In "Everyone", Mini, who appears to have developed something of a crush on Franky, has been taking care of Franky since her confrontation with Liv and Matty, and angrily warns Matty to stay away from Franky. She also encourages Franky that she "deserves better." But things do not start well when Franky falls on top of Matty after Alo's van breaks down. To make matters worse, she then decides to go off with Liv and Matty when Alo's navigation skills prove wrong. The three take cocaine, and, while high, go to a nearby village, and break into a church. There, Liv begins to seduce Franky right in front of Matty, hoping he will react similarly to how he reacted earlier. But he firmly shakes his head at her, and they leave the church. They then have an argument in the forest, and, while Matty and Liv have an argument, Franky wanders off. Matty, deciding he would rather be with Franky than with Liv, goes after her, to Liv's dismay. He catches up with her, and they kiss and begin to have sex. But at that moment, Franky has a panic attack, throws him off and tears off through the forest, with a horrified Matty in hot pursuit. He reveals what has happened to Liv and Mini when he passes them by. Scared that Franky might hurt herself, the three give chase, and Franky, hearing them call her, accidentally trips and falls over the side of a cliff. Liv manages to drag her back up, and they console her. It is here that Franky reveals the origins of her nature, and that she was put up for adoption at the age of six. She reconciles with Matty later, at Grace's marquee.

Series 6
While on holiday in Morocco with the group, Franky and Matty's relationship faces problems. After an argument she parties with a drug dealer named Luke. She meets up with him at a beach party and she goes for a drive with him. Luke's friend tells Matty that he has to smuggle drugs if he wants to see Franky again. Matty decides to chase after Luke's car with Grace and Liv as passengers, but he crashes. Grace is killed and Matty goes on the run. She later tells him to never return.

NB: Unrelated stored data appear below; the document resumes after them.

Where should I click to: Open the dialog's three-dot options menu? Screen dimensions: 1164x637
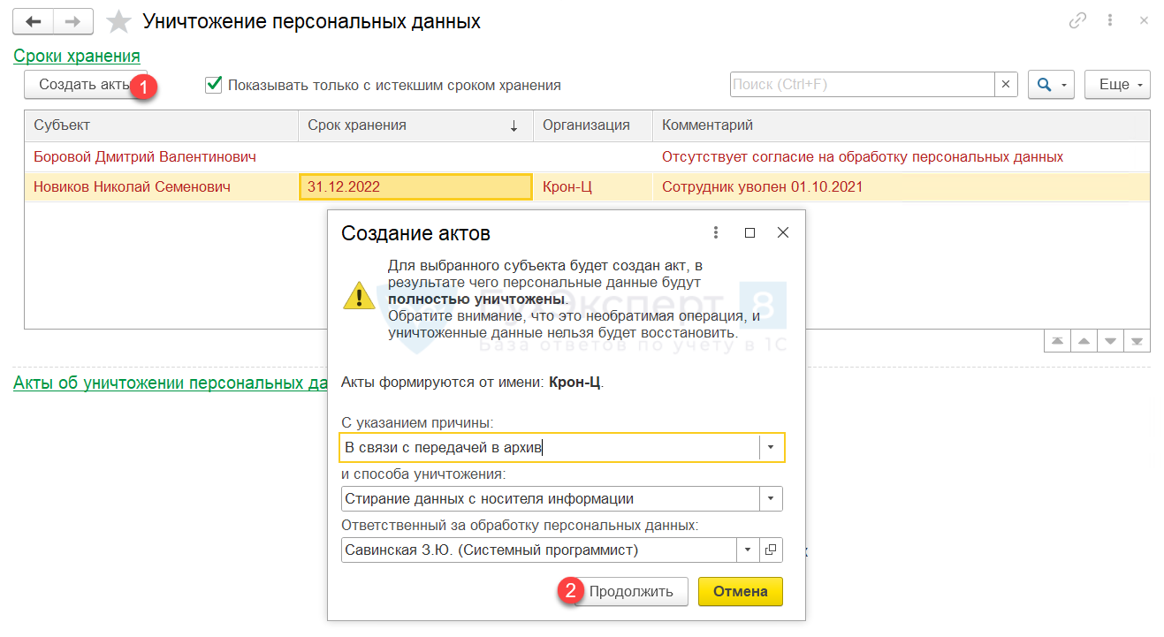pos(717,232)

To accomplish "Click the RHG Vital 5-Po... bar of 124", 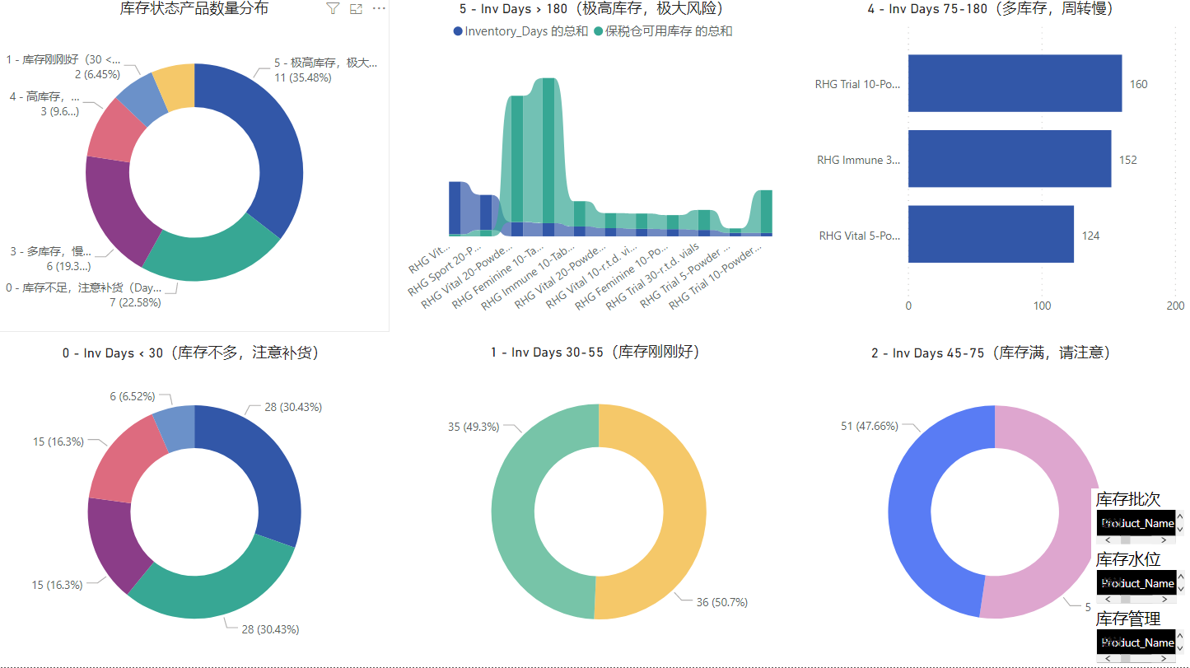I will coord(991,235).
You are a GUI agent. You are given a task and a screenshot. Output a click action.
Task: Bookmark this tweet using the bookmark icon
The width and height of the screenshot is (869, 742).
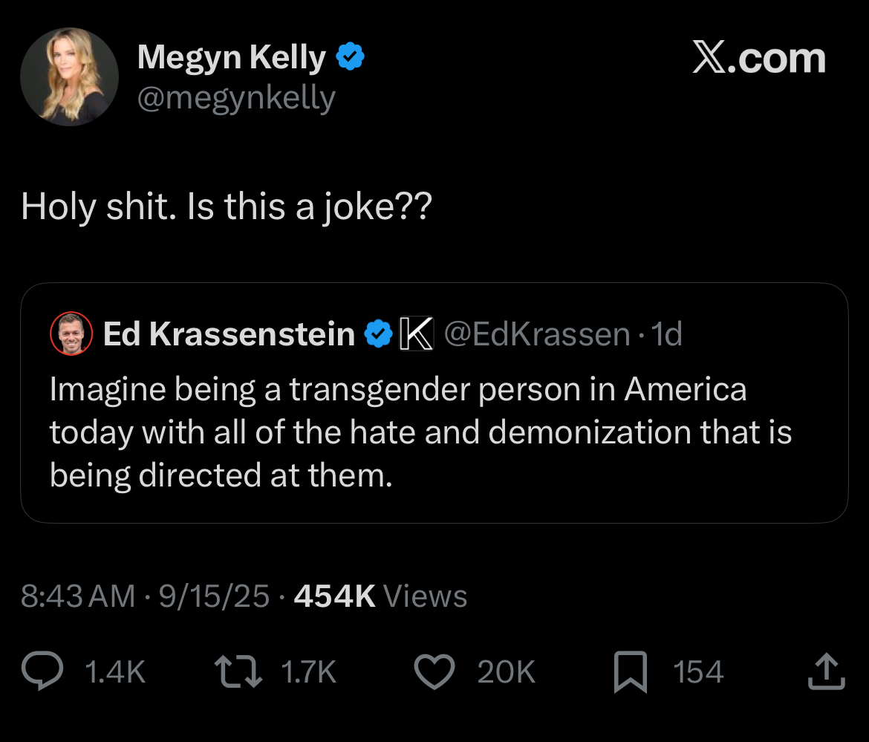631,671
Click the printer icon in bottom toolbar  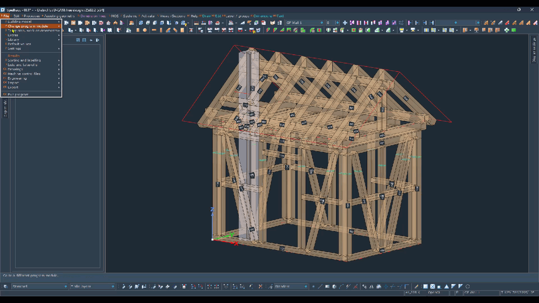tap(378, 287)
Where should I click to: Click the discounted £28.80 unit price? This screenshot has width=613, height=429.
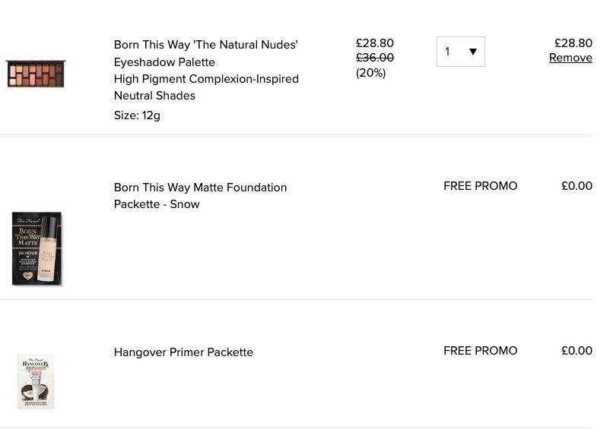[x=374, y=43]
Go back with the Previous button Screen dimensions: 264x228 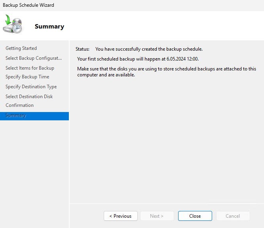[x=120, y=216]
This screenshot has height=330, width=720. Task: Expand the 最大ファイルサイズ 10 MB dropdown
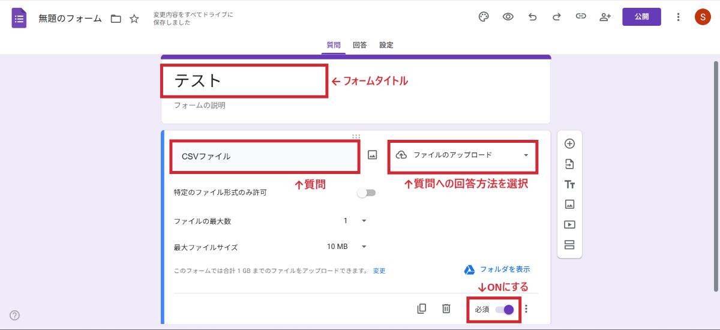click(347, 247)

Franky is still struggling to deal with Grace's death and has visions of her. Her adoptive fathers try to help her but she rebels. She skips her first exam to see Luke, he takes her to see a fight where she joins in to rid of her anger. They start to have rough sex which she enjoys. She then cheats in an exam and is suspended. She then visits Luke for more aggressive sex. During an argument with Jeff, he falls down the stairs and fractures his skull. Nick later admits that he is in love with Franky and tries to get her to stop her downward spiral. She then visits a counselor and reveals that she feels responsible for Grace's death. She goes to see Luke again, who slaps her to turn her on. Later at the pool hall a fight breaks out. Nick arrives thinking he is helping. Luke then beats up Nick, which she initially gets off on, but when it turns more violent she gets Luke to stop. After more sex with Luke that turns into rape, Franky realises that he is a bad influence and leaves him. She then sorts out her problems with Jeff.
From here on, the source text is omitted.